▸ ACTIVITY:
Please print each entry below exactly as it stands, but without any pictures.

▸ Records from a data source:
-=-=-

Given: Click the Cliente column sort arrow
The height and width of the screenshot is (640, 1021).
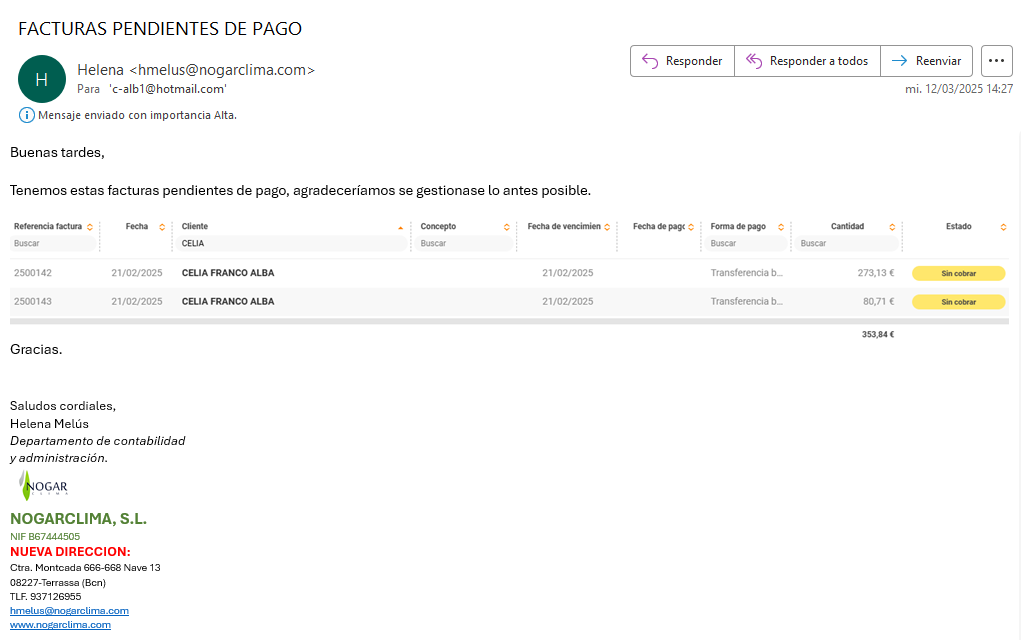Looking at the screenshot, I should click(x=401, y=227).
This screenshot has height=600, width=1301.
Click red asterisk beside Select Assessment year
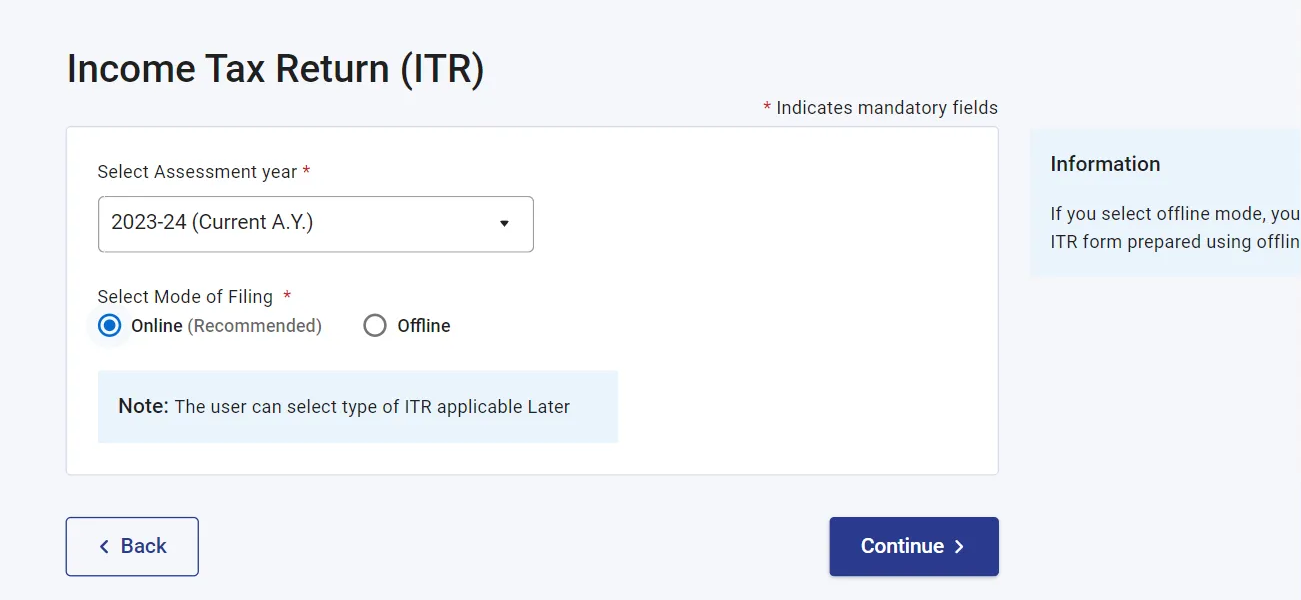click(306, 172)
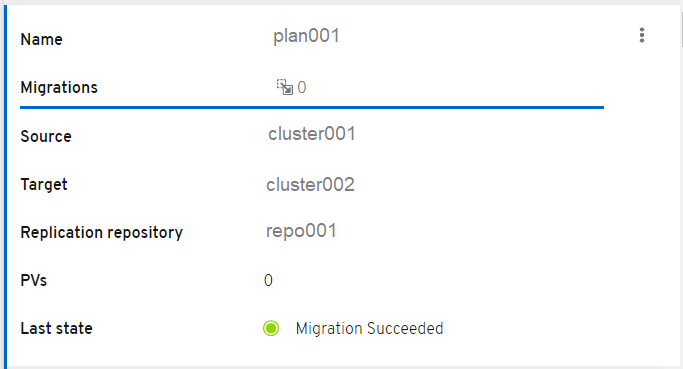The height and width of the screenshot is (369, 683).
Task: Click the Last state label
Action: coord(57,328)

-=-=-

▸ COMPLETED EXERCISE:
Given: Click the Cliente column sort arrow
The height and width of the screenshot is (640, 1021).
Looking at the screenshot, I should click(x=401, y=227).
This screenshot has height=600, width=1301.
Click red asterisk beside Select Assessment year
click(306, 172)
The height and width of the screenshot is (369, 683).
Task: Click the Last state label
Action: coord(57,328)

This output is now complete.